Written exercise 1 =
In the forum thread about teaching English in Rome, what course has Samuel been advised to take as a first step?
Written exercise 2 =
Could you put this sentence from the forum thread about teaching English in Rome into French: "I've thought that I'd quite like to take up English teaching and have been advised on taking the first steps of doing a CELTA course, which I can start in a few weeks."
Written exercise 3 =
Write what comes next in the forum thread about teaching English in Rome, picking up after its final line.

Provided passage =
━━━

# Help Much Appreciated..



## samuelTee (Oct 14, 2011)

Hi, my name is Samuel and I live in London. My girlfriend has decided that she would love to experience another European country and has been offered an Au Pair opportunity for a year in Rome which she has taken up, starting in November. I am dying to get myself out there with her as we've been living together and don't want to be at such a distance from her. I've thought that I'd quite like to take up English teaching and have been advised on taking the first steps of doing a CELTA course, which I can start in a few weeks. I've looked at a number of job sites for Rome and the English Teaching jobs that are available seem to ask for at least 6 months experience, which I do not have time to get if I want to be out there sooner rather than later. Would I be able to find myself a teaching job that will support me or is it best to try for another job? 

Any info or thoughts you can give me would be much appreciated.. 

Thanks...


----------



## Ed in Italy (Feb 24, 2009)

━━━

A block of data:
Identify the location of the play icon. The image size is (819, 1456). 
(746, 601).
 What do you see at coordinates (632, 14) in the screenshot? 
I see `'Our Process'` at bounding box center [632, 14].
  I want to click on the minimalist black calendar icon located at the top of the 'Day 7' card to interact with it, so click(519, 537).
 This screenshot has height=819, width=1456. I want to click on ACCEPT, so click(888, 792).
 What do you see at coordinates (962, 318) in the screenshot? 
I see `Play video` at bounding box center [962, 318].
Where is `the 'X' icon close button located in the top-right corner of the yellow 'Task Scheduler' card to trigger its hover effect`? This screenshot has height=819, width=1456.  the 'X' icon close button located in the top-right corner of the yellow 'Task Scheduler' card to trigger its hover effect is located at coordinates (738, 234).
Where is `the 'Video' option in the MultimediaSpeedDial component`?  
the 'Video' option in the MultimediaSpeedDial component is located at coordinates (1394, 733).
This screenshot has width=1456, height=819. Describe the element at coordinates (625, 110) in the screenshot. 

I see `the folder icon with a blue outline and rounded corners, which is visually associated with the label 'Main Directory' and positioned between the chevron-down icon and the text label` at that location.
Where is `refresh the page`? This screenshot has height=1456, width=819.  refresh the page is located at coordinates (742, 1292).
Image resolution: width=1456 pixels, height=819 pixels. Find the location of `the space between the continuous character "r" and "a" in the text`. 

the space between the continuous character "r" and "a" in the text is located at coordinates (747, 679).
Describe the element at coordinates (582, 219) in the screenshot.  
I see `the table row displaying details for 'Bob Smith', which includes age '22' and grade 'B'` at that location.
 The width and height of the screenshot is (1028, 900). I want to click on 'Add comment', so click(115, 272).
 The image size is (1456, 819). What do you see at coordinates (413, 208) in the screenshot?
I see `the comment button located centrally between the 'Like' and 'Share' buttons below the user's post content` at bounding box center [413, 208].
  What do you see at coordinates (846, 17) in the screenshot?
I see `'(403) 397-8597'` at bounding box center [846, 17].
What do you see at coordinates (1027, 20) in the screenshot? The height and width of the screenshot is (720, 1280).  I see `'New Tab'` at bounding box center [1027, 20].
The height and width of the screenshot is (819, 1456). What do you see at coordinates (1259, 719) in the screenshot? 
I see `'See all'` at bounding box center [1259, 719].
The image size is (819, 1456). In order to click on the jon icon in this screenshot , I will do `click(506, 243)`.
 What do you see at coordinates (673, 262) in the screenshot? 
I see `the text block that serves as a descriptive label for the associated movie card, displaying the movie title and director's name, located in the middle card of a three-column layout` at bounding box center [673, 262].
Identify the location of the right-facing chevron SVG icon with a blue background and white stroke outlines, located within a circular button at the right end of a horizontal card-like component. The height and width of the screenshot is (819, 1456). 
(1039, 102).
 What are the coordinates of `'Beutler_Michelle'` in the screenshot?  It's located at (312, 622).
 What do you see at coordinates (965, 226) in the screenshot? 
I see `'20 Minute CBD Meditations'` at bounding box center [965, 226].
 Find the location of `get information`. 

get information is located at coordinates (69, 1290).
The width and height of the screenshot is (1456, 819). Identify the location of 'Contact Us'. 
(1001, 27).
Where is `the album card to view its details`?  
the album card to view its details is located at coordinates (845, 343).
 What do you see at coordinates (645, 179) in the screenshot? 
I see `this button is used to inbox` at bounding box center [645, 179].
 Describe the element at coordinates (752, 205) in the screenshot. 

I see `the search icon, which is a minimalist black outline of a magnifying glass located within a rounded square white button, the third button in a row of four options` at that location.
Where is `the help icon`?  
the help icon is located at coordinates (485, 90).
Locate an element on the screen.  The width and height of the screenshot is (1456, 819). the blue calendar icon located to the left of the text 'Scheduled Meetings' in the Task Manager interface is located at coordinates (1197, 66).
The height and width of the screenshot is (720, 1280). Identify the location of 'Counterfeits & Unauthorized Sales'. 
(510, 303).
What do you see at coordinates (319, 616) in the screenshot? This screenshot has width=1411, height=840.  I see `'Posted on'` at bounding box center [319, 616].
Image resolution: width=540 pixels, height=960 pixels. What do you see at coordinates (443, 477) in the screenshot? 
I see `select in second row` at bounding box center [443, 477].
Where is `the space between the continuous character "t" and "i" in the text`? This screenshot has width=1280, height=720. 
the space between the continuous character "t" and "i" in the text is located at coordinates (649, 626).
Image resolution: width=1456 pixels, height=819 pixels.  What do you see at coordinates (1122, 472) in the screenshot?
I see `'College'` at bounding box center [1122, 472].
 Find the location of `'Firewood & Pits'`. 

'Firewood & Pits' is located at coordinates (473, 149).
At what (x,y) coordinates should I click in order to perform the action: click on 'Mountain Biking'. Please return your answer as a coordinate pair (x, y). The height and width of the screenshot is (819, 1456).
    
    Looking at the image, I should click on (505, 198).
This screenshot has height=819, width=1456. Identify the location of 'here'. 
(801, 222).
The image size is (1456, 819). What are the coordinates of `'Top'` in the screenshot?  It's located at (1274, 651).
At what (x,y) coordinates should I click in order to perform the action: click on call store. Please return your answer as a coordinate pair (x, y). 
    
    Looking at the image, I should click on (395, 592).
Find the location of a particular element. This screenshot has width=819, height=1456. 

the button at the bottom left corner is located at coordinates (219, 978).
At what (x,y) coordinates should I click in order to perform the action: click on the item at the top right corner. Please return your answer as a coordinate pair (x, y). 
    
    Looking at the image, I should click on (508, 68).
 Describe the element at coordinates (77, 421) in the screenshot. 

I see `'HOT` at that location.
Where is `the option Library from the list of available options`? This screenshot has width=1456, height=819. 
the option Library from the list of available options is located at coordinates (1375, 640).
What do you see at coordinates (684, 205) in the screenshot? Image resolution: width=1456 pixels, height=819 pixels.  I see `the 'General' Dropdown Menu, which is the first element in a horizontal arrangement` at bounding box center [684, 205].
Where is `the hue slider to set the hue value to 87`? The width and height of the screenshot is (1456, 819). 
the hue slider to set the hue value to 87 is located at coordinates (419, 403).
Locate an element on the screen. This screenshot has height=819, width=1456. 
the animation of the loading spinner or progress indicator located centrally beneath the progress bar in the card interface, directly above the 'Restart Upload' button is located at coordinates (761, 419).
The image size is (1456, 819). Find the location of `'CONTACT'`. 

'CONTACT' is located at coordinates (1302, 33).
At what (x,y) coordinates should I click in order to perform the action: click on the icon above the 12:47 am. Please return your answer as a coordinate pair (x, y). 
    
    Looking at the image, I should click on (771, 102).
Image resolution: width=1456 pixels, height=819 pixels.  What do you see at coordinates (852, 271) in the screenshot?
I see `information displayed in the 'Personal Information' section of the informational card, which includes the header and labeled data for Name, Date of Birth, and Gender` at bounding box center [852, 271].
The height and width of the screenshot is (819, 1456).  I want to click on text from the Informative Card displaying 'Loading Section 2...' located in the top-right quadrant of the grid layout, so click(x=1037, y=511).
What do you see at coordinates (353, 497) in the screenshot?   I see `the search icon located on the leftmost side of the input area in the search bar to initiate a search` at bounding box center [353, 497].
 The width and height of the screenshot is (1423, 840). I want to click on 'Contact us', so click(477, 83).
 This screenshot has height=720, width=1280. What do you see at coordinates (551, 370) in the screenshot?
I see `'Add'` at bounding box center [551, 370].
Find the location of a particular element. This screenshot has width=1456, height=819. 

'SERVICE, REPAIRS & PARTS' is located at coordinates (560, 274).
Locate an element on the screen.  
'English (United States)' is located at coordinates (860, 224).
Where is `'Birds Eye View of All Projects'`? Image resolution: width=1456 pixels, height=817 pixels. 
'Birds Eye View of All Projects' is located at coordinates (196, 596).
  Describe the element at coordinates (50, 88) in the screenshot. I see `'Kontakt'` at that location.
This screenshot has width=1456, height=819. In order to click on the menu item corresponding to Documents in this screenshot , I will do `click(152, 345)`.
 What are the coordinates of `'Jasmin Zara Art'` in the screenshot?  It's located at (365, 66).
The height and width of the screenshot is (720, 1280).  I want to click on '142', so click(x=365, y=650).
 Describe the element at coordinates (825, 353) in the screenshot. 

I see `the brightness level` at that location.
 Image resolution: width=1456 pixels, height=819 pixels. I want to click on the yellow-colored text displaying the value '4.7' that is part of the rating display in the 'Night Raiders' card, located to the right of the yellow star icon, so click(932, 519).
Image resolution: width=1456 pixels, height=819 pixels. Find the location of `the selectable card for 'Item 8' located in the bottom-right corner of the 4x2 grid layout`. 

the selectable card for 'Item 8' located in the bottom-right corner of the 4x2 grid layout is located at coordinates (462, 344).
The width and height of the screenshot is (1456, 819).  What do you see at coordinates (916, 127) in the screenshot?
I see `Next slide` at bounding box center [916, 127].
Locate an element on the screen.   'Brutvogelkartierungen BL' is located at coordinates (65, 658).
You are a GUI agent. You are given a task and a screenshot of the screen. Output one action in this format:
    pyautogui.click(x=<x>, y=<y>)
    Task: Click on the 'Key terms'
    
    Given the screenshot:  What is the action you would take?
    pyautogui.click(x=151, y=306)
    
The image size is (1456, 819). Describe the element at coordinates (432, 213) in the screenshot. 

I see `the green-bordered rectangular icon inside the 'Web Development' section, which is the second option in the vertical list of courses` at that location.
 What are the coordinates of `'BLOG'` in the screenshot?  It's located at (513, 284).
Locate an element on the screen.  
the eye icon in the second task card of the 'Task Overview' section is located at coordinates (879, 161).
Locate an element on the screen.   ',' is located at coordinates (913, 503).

━━━

Exercise response 1 =
A CELTA course.

Exercise response 2 =
J'ai pensé que j'aimerais bien me lancer dans l'enseignement de l'anglais, et on m'a conseillé de commencer par suivre une formation CELTA, que je peux débuter dans quelques semaines.

Exercise response 3 =
Samuel, I'm an American, living in Italy since '88 and, due to my company closing a couple years ago, have started teaching English. At first I was told I should get the CELTA certification, but I was unemployed and didn't have the money for the course. I also had NO experience teaching English. But a mother tongue teacher - even unexperienced - has a bit more leverage. I have now been teaching both privately and in smaller schools for a couple years now. I am turning students away because I am full of work. So, to get your foot in the door, my advice is to put some adverts around (even online), start with a moderate price and be willing to go to the private students' homes. Jobs will come by word of mouth. Generally speaking, Italians are way behind with English so there is no lack of clients.


----------



## samuelTee (Oct 14, 2011)

Sounds positive, thanks a lot for the advice, I'm definitely going to complete the CELTA course as I'm lucky enough to have the time and money to do so. I'll put up some ads and hope for the best. Thanks again Ed


----------



## tricolore (Nov 8, 2011)

I agree with Ed. There's huge demand for native English speakers in Italy - you just need to get out and get yourself known. Use any contact - neighbours, shop keepers, your girl-friend's contacts - tell everyone you're open for business and willing to work anywhere, anytime and you'll soon build up a good number of clients. There's a lot of work around doing "ripetizione", which is basically helping school kids do their homework (or understand what they've been taught at school). Once you get one child, you often find you get more as Mums spread the word. Good luck!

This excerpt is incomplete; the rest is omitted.